彼らの活動の拠点は、アボット・キニー界隈だった。
その時こそ、ようやくこの街が、長い眠りから目覚めた瞬間だった。
[アボット・キニー]
90年代に入ると、西の外れにアックスという、オーガニックレストランがオープンする。
この1軒のレストランによって、通りは完全に息を吹き返していく。
このアックスから、イクエーター・ブックスまでの、およそ50メートルの間には、レストランやカフェが数軒並んでいる。
歩道の半分までを、パームツリーの根が占めていて、狭くてとても歩きにくい。
通りには、小住宅がポツンポツンと立ち並び、庭に咲いたヒナギクに水を撒く主婦や、犬を洗うお爺さん、BMXに乗って遊ぶ子供たちの、のどかな風景がある。

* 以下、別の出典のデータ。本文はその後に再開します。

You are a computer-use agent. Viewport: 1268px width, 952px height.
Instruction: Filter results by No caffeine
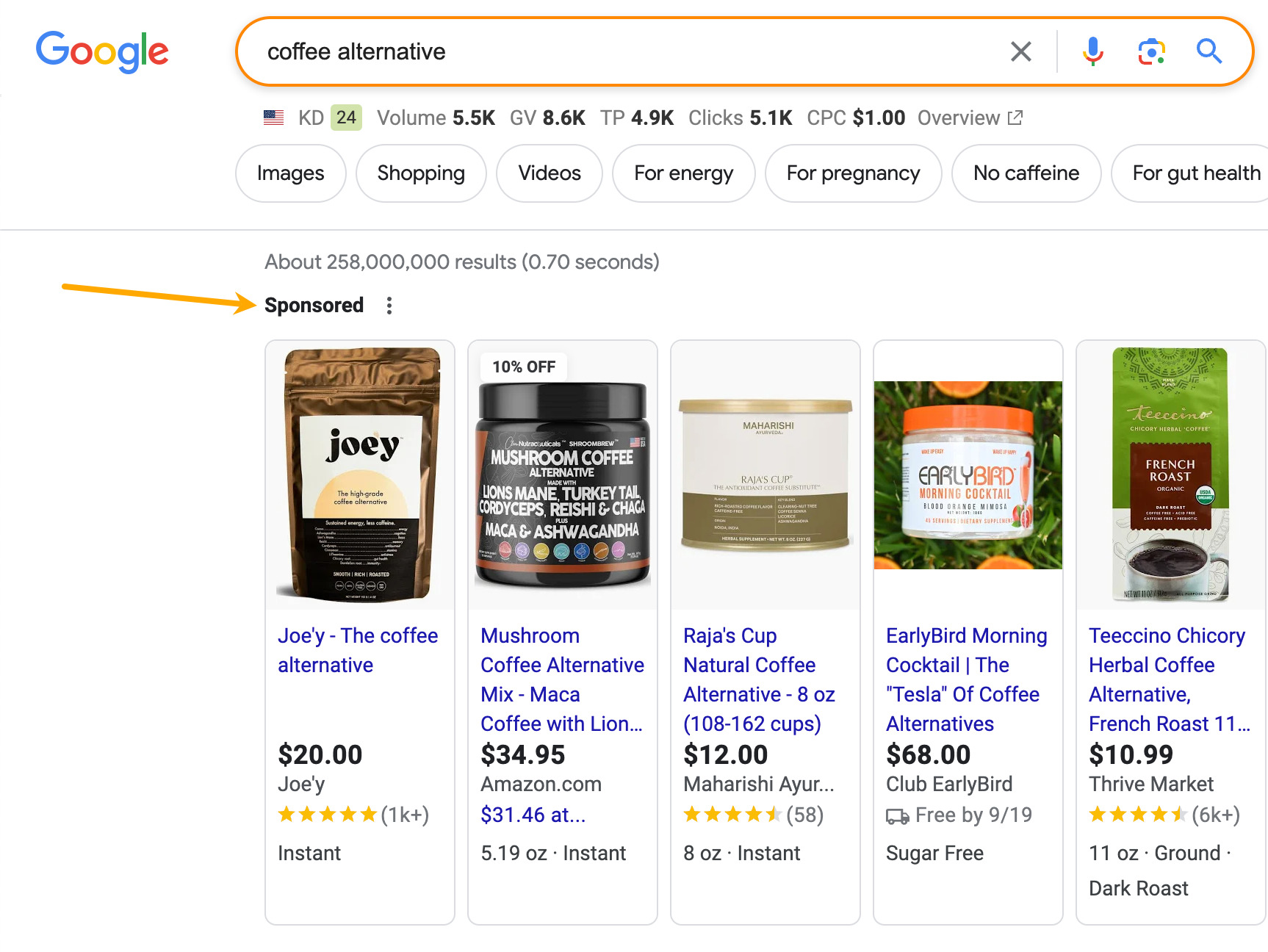click(1026, 173)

僕は、この1ブロックほどの短い距離を、小石を拾い集めるようにして歩く。
アスファルトにスプレーされた、いくつもの相合傘に、口元を綻ばせながら。
その先、ウエストミンスター・アベニューから東は、歩道も広くなり、今では家具屋や雑貨屋、洋服屋、そしてギャラリーなど、洗練された都会的な店々が、通りの両側に並んでいる。
低い家並み、等間隔で立つパームツリー。
長くて広い空の下に、真っ直ぐに延びていく道を、通りの右側、左側へと神経を行き来させつつ、歩を進める。
しばらくすると、エンジェル・シュー・サービスという、昔ながらの靴修理店を見つけた。
店自体は、20年代から続いているというから、おそらくこのアボット・キニーで、最古の店だ。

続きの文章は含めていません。